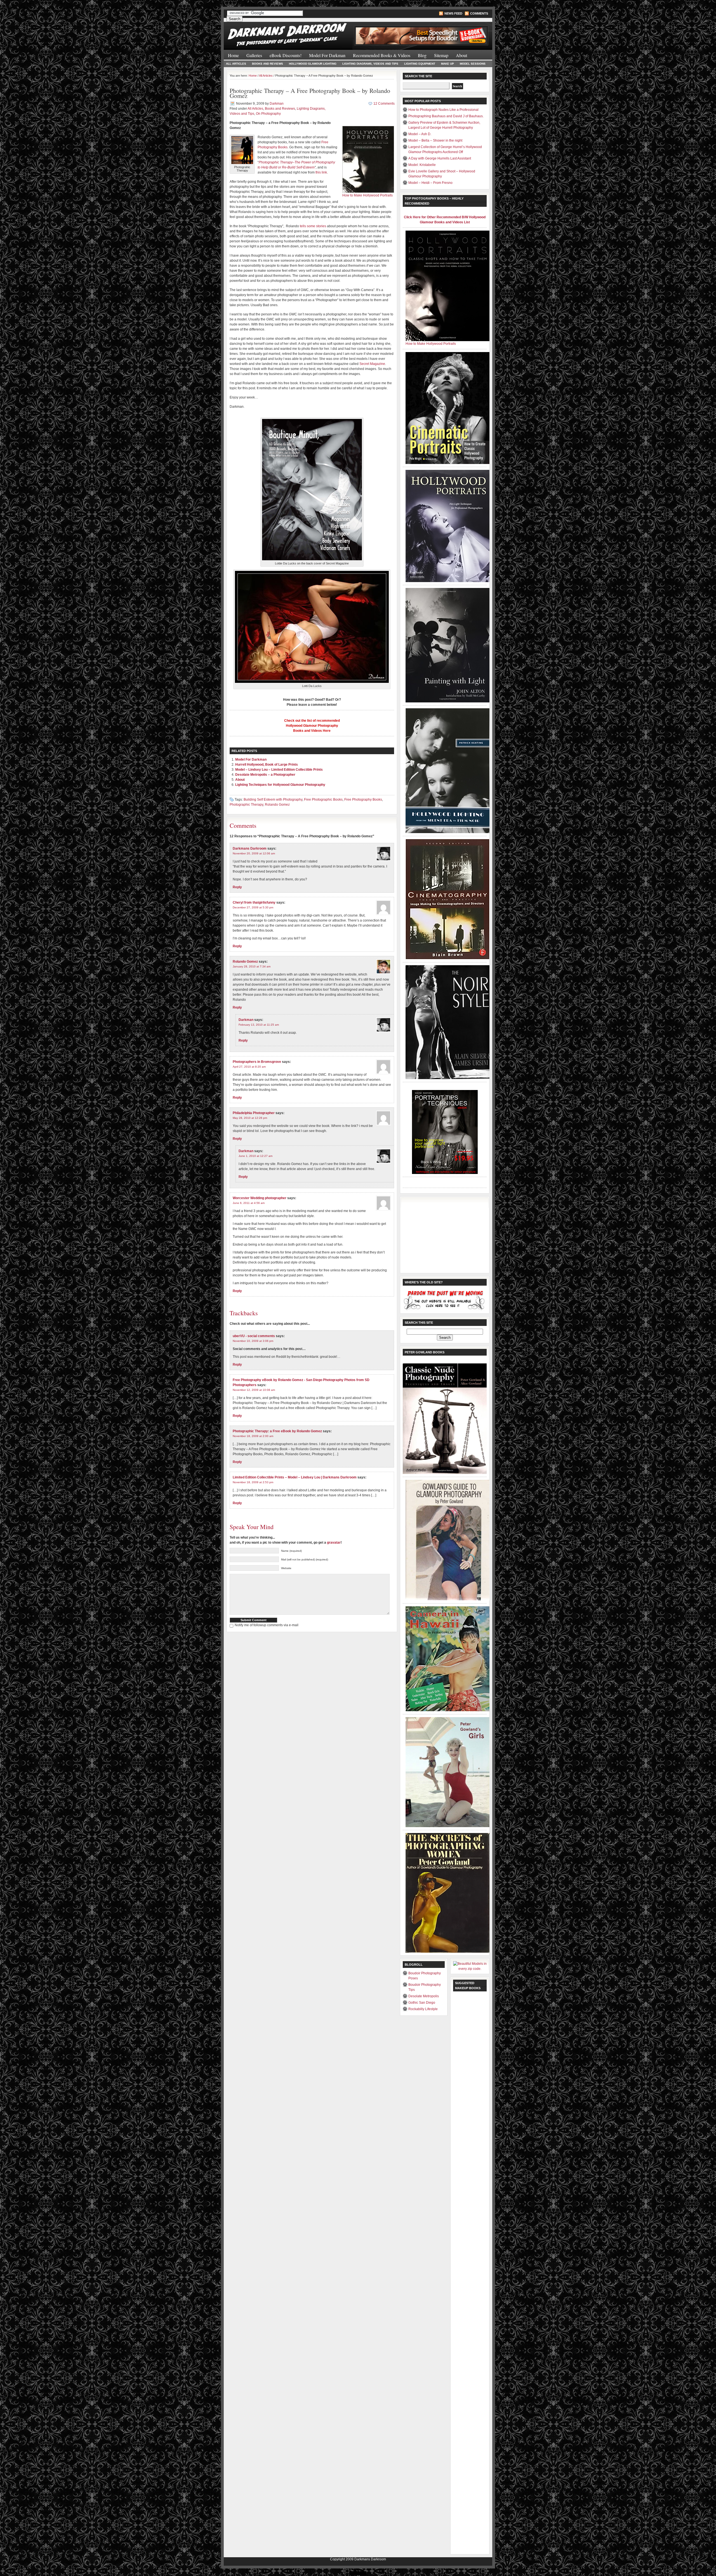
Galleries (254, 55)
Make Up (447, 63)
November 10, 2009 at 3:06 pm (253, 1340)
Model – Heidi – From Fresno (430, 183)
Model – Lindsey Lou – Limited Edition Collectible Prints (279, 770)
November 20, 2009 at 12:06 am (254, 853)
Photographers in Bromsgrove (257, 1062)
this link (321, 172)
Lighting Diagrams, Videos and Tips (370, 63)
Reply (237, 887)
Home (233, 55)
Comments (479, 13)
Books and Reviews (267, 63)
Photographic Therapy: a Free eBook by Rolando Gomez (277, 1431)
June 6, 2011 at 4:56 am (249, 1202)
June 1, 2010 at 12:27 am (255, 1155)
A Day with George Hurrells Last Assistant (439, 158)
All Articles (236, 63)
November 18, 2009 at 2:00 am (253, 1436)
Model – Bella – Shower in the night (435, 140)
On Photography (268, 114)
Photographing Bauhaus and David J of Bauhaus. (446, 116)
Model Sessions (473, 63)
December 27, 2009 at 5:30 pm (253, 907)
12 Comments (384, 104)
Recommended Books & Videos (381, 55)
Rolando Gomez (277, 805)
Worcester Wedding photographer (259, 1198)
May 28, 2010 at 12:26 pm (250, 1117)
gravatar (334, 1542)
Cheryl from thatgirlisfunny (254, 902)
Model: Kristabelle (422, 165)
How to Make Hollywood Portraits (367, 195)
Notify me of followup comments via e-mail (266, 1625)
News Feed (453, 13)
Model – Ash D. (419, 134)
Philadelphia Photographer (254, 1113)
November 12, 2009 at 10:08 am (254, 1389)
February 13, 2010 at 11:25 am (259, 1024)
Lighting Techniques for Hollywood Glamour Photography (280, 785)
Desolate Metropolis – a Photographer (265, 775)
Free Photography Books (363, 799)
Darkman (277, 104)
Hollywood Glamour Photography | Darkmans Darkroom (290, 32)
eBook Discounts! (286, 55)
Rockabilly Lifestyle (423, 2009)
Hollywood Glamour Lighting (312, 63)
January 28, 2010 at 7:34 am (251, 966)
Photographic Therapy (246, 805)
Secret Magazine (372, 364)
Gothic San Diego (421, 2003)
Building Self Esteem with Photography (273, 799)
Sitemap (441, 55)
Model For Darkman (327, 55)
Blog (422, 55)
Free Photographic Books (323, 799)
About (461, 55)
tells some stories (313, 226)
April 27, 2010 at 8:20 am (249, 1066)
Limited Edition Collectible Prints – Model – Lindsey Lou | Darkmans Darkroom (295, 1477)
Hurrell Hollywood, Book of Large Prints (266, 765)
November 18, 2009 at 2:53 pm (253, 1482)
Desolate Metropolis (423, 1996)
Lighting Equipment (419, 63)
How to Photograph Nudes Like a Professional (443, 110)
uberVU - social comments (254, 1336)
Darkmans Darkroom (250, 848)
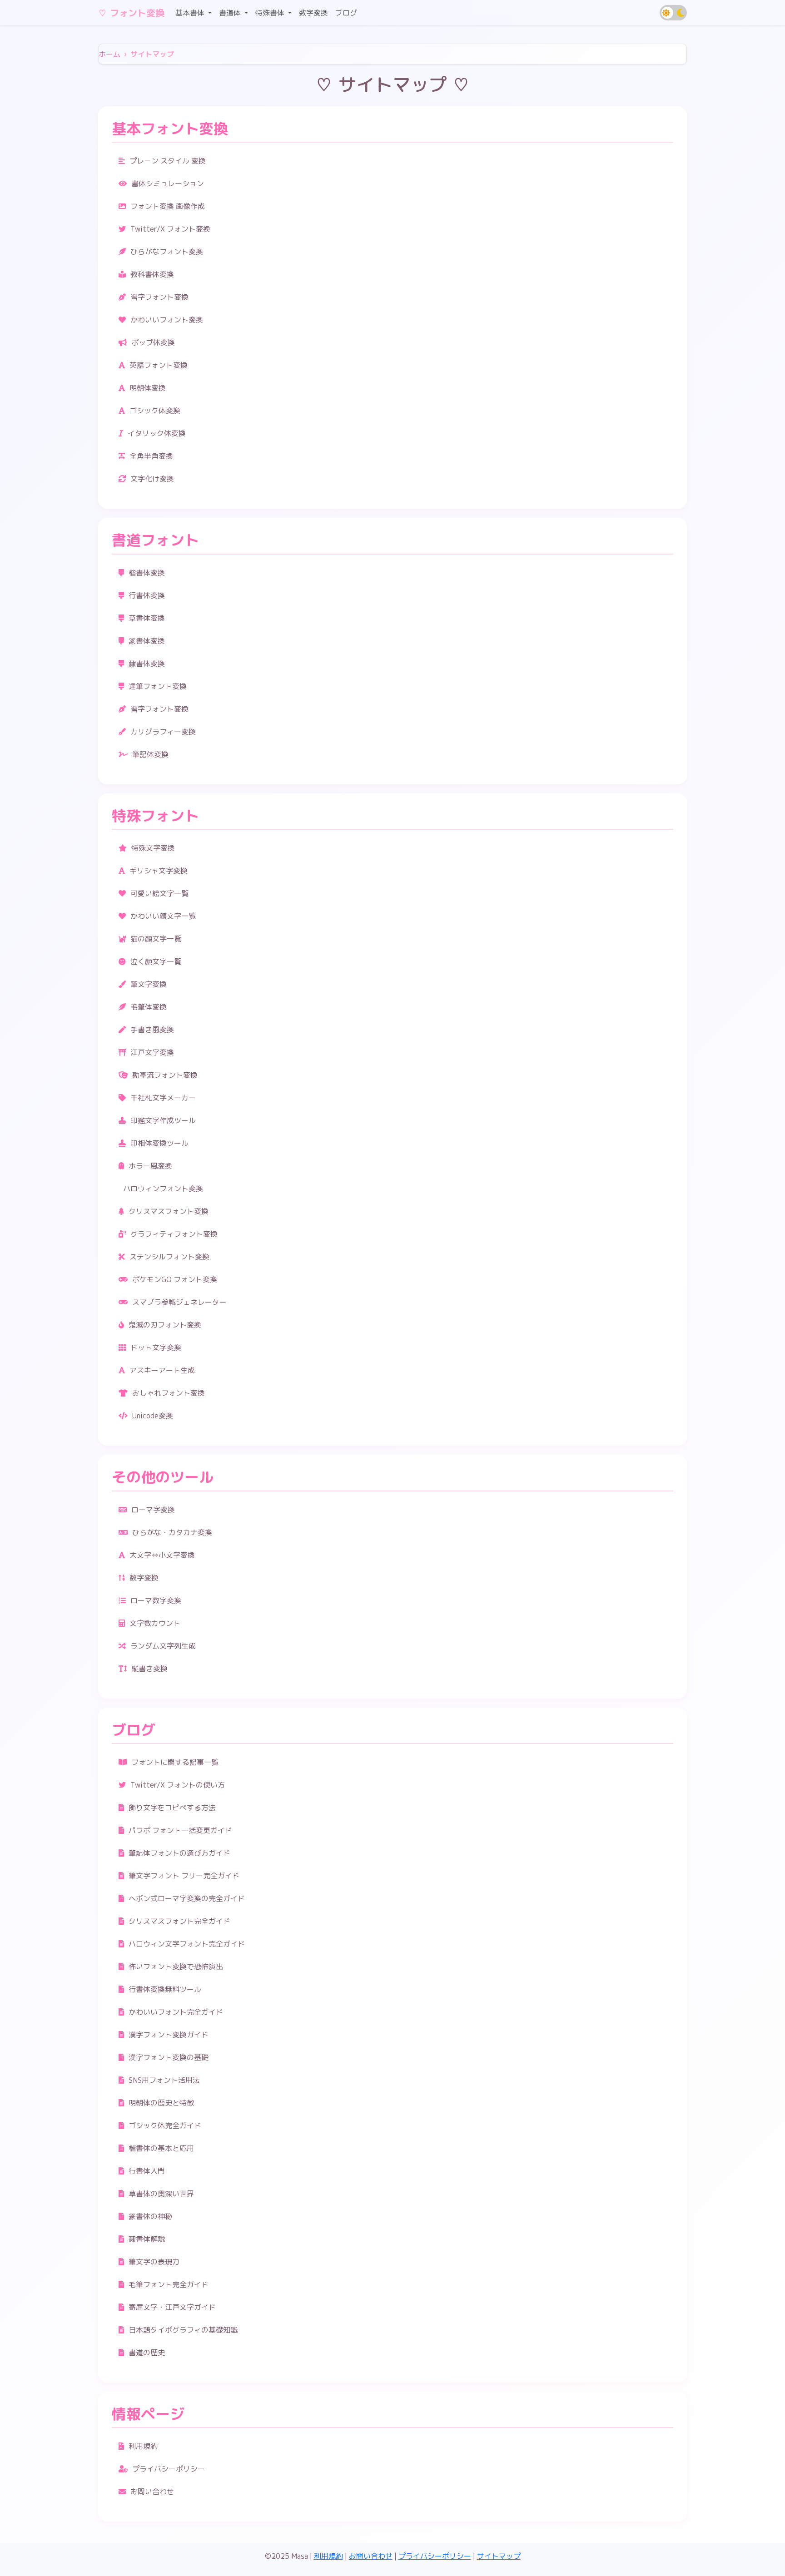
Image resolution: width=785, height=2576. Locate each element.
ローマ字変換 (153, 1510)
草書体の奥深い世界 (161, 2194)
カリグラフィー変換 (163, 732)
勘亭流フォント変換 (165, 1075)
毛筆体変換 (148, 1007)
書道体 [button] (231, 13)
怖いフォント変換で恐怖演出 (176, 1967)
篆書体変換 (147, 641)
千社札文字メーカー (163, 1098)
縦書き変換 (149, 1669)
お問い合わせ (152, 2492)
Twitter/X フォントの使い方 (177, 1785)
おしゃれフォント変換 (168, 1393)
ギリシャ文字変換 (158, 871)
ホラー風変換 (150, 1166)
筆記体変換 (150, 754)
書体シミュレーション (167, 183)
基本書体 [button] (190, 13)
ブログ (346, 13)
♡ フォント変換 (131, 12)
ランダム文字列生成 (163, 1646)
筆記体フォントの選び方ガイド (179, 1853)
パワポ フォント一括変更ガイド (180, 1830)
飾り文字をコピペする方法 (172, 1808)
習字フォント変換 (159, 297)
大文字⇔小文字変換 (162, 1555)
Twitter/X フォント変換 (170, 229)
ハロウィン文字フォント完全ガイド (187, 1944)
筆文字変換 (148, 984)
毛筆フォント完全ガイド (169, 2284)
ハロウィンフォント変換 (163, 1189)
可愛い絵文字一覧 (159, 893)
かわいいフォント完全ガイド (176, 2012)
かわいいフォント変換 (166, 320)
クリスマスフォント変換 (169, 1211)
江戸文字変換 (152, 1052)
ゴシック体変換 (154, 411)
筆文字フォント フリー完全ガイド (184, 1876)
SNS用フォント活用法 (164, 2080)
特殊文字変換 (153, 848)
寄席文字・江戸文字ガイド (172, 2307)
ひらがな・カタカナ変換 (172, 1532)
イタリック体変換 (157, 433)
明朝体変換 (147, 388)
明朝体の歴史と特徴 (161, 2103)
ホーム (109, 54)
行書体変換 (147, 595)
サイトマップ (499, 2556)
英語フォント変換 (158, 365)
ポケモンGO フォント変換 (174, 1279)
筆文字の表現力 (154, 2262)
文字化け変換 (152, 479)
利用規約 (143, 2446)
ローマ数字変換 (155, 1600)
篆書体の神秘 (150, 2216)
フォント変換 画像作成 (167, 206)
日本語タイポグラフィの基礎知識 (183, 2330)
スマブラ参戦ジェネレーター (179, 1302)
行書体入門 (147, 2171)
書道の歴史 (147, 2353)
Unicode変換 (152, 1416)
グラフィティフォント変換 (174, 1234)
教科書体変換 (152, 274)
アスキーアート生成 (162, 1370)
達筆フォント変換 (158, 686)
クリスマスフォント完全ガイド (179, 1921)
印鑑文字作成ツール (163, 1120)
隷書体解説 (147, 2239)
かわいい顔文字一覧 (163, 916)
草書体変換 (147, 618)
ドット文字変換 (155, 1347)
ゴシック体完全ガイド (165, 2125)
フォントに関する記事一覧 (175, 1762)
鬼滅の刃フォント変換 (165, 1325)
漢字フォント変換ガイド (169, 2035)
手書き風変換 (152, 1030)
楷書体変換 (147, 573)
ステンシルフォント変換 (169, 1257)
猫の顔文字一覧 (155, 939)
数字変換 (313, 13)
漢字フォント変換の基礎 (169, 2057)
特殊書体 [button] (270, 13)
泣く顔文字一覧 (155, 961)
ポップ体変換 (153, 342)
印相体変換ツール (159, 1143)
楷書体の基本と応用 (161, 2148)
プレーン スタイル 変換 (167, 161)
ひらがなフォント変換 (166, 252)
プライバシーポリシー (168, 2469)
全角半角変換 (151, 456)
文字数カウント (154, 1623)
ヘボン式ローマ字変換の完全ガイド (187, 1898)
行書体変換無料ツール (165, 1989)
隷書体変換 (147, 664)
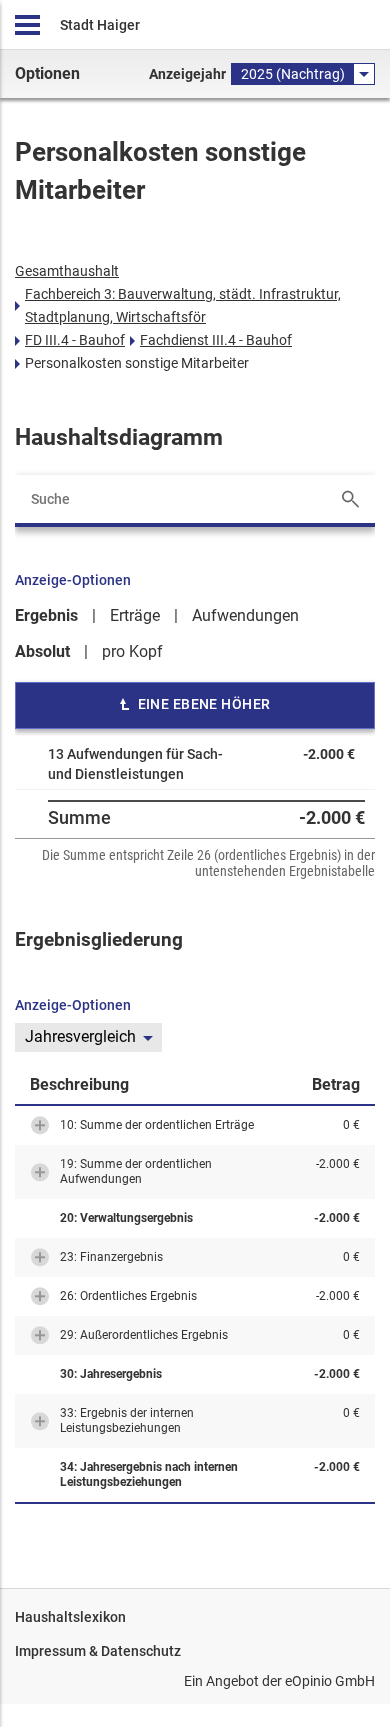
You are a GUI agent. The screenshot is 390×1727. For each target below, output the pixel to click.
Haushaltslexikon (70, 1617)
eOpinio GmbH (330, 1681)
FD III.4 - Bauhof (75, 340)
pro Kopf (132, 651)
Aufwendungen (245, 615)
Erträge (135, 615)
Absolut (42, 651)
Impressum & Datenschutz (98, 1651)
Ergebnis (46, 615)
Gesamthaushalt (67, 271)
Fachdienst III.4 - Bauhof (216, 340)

• • • • •

**Instructions to follow**
When the line with "Blog (422, 55)" is reached in the data above, start copying there, and copy each line exactly until the line with "November 18, 2009 at 2:53 pm (253, 1482)" has been copied; copy nothing else.

**Solution for this exercise**
Blog (422, 55)
Free Photographic Books (323, 799)
About (461, 55)
tells some stories (313, 226)
April 27, 2010 at 8:20 am (249, 1066)
Limited Edition Collectible Prints – Model – Lindsey Lou | Darkmans Darkroom (295, 1477)
Hurrell Hollywood, Book of Large Prints (266, 765)
November 18, 2009 at 2:53 pm (253, 1482)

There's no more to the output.